“Mode de gouvernance et culture institutionnelle
susceptibles de favoriser des mécanismes d'emprise”,
pour un expert des religions
susceptibles de favoriser des mécanismes d'emprise”,
pour un expert des religions
20 août 2026
Patrice Dunois-Canette, ancien journaliste et désormais expert sur les religions, analyse les témiognages des victimes de l'ICRSP dans un article paru dans Golias Hebdo (n° 924, août 2026).
Si l'Institut faisait déjà l'objet de signalements depuis plusieurs années auprès des évêques, de la Miviludes et du Vatican par d'anciens prêtres et séminaristes, ces nouveaux témoignages féminins apportent une dimension décisive pour l’auteur.. Ils démontrent la “convergence” des méthodes subies par les membres masculins et féminins, prouvant que “les critiques ne portent plus uniquement sur des comportements individuels mais sur un mode de gouvernement et une culture institutionnelle susceptibles de favoriser des mécanismes d'emprise”.
L’article publié dans Golias Hebdo trouve sa source dans « les révélations publiées le 7 août 2026 par Le Parisien » qui « constituent un moment important dans l'histoire récente de l'Institut du Christ Roi Souverain Prêtre (ICRSP) ». Pour la première fois, « d'anciennes religieuses de la branche féminine témoignent publiquement de ce qu'elles présentent comme un système d'humiliations, d'isolement et d'emprise spirituelle ».
Ces révélations viennent s'ajouter à un dossier déjà documenté depuis plusieurs années.

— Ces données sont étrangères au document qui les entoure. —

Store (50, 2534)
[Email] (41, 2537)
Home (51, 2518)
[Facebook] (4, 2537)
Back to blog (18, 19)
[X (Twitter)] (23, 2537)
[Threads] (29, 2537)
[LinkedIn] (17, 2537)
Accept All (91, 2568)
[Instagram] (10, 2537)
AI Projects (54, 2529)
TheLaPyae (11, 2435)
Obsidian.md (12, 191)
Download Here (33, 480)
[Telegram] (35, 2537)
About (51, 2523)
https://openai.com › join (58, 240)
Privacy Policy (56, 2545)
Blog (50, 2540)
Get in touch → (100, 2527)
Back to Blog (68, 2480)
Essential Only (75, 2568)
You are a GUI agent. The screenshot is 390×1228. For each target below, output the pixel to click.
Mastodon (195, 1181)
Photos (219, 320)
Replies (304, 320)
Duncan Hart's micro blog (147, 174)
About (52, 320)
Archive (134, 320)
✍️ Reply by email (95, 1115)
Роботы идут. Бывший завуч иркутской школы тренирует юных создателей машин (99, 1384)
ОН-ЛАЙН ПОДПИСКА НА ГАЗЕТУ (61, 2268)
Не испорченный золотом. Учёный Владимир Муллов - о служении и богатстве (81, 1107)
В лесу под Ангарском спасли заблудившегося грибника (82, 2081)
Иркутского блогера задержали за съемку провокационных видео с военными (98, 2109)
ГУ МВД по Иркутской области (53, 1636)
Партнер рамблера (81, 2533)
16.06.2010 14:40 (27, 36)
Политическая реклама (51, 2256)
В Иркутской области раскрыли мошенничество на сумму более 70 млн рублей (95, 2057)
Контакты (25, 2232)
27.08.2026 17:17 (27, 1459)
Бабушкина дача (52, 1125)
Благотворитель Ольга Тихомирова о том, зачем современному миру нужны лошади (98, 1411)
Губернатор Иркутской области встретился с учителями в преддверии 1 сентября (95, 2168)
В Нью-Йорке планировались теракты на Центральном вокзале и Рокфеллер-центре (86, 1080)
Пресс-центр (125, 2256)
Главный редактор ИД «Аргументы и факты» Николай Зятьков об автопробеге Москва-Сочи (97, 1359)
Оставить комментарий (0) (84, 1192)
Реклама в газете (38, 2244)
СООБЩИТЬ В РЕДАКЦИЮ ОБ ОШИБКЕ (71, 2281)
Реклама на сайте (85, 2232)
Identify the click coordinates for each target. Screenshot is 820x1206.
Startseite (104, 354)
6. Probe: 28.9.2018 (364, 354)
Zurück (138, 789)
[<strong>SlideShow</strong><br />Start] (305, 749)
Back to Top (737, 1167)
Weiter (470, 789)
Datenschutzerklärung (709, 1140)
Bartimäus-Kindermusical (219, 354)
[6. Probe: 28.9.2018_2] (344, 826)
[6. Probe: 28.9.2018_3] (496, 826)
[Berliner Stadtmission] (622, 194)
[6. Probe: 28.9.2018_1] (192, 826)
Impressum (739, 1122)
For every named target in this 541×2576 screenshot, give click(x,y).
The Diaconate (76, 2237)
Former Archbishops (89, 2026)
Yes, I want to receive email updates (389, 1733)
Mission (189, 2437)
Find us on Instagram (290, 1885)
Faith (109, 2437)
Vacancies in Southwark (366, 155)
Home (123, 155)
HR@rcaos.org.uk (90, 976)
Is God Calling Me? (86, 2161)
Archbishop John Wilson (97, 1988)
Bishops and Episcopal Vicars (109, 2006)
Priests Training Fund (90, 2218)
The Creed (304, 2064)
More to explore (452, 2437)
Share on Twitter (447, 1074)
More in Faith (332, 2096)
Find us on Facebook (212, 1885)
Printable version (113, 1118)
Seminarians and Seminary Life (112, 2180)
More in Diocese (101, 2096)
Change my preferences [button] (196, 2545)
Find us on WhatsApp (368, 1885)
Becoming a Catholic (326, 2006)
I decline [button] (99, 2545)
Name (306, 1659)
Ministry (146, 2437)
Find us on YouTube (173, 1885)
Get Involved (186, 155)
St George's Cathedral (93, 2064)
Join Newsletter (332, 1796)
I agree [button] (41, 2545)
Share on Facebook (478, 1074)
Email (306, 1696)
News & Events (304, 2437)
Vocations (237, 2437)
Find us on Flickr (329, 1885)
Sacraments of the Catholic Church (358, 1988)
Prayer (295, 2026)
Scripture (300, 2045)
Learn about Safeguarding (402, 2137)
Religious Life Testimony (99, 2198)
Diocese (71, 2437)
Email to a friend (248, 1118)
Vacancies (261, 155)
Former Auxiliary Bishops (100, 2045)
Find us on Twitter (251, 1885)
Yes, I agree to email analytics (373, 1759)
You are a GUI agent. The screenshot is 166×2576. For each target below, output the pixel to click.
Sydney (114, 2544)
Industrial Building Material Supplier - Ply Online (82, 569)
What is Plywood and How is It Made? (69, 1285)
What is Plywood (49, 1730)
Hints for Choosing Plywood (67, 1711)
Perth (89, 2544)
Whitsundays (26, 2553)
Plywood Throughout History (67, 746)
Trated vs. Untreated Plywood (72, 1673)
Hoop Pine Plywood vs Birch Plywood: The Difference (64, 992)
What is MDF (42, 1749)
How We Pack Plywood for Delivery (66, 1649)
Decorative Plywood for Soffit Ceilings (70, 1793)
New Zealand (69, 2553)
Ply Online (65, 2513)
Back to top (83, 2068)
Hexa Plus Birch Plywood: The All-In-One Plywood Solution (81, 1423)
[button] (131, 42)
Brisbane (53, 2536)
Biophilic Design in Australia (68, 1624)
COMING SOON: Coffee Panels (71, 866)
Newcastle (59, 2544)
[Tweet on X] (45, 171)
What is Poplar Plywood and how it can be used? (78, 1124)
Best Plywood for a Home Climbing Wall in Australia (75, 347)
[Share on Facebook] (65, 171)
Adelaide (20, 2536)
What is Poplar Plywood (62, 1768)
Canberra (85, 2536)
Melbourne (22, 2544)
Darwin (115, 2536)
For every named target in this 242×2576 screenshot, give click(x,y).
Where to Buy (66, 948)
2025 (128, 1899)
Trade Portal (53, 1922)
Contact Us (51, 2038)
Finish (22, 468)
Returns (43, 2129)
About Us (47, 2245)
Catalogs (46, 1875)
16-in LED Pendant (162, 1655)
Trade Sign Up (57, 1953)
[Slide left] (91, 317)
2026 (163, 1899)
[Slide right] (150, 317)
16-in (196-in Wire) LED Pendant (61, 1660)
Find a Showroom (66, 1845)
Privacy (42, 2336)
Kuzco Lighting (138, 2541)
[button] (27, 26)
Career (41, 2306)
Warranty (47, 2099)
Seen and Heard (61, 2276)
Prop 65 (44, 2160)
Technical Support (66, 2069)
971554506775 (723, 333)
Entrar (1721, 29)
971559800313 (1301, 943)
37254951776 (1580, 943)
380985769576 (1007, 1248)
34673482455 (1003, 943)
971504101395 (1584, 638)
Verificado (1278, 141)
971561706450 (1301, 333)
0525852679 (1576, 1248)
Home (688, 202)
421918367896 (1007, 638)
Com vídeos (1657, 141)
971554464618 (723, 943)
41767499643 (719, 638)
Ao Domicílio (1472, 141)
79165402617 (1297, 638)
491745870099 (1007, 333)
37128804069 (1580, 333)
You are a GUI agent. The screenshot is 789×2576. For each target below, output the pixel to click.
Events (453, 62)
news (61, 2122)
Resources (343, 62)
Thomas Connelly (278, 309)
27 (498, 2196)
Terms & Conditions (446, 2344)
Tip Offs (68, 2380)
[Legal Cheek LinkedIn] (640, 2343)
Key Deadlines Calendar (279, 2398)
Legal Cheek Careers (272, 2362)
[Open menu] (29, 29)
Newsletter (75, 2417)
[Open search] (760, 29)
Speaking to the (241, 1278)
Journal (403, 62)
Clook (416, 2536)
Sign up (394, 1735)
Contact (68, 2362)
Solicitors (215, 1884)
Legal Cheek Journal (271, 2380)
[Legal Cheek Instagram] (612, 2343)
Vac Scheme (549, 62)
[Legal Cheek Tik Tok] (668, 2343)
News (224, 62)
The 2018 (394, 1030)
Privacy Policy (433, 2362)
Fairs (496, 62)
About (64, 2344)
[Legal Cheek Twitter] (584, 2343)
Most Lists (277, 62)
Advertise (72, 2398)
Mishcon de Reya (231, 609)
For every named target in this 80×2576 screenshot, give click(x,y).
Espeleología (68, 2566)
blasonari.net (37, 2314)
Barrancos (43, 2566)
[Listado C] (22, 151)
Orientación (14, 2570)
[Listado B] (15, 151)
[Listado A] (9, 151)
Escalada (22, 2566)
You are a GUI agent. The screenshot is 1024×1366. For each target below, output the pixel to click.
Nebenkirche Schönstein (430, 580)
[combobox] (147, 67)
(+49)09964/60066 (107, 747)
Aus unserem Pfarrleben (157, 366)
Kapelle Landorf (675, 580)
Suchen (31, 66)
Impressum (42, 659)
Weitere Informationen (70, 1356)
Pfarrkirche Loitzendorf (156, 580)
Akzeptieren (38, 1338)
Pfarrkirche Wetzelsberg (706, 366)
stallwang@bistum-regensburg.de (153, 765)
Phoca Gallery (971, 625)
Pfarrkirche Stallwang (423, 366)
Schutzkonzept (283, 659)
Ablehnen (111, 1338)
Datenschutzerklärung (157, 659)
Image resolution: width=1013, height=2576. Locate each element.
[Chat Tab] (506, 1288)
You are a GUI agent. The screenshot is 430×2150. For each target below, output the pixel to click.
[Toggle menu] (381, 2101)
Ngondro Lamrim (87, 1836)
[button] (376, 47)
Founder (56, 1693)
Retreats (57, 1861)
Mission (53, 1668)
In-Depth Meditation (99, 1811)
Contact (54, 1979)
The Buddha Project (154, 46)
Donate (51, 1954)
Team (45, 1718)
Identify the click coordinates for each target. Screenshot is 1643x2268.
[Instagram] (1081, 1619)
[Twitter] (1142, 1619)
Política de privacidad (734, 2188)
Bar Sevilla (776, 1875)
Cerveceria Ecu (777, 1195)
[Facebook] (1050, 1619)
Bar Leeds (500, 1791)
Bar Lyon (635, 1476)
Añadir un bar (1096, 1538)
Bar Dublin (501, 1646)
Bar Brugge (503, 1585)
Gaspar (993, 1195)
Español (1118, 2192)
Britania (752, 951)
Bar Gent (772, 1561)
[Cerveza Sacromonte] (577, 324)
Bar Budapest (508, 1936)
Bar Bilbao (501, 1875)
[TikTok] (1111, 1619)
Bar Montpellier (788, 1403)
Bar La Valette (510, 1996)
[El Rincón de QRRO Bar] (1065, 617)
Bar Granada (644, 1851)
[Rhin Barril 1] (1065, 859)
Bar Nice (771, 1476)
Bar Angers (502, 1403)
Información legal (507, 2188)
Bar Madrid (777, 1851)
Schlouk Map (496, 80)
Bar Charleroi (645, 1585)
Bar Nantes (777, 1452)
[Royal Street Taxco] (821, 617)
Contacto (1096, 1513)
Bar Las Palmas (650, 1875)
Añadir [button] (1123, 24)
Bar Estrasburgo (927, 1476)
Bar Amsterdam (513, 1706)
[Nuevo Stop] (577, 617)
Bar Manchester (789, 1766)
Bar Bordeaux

Des signalements avaient déjà été adressés « aux évêques français, à la Miviludes ainsi qu'aux autorités romaines ». Dès 2023, des enquêtes journalistiques évoquaient chez les prêtres et séminaristes « une discipline très rigide, un contrôle important de la vie personnelle et une dépendance psychologique vis-à-vis des supérieurs ».
En raison de la structure unifiée et centralisée de l’ICRSP, l'auteur souligne que « si les pratiques dénoncées traduisent un mode de fonctionnement institutionnel, leurs implications dépassent largement le cadre français ».
“L’emprise ne résulte généralement
pas d’un acte unique mais d’un processus”
L’intérêt majeur de l’article réside dans la description précise de mécanismes assimilables à des dérives sectaires au sein de la branche féminine (les Sœurs Adoratrices du Cœur Royal de Jésus) : « culpabilisation, effacement progressif de la personnalité, isolement et soumission présentée comme une exigence spirituelle ».
L'un des exemples les plus marquants cités dans le texte est « l'interdiction, dans certains échanges avec le directeur spirituel, d'utiliser le pronom "je", considéré comme l'expression de l'orgueil ». Ce détail illustre ce que les victimes qualifient de « pédagogie visant à effacer progressivement l'identité personnelle au profit d'une obéissance absolue ».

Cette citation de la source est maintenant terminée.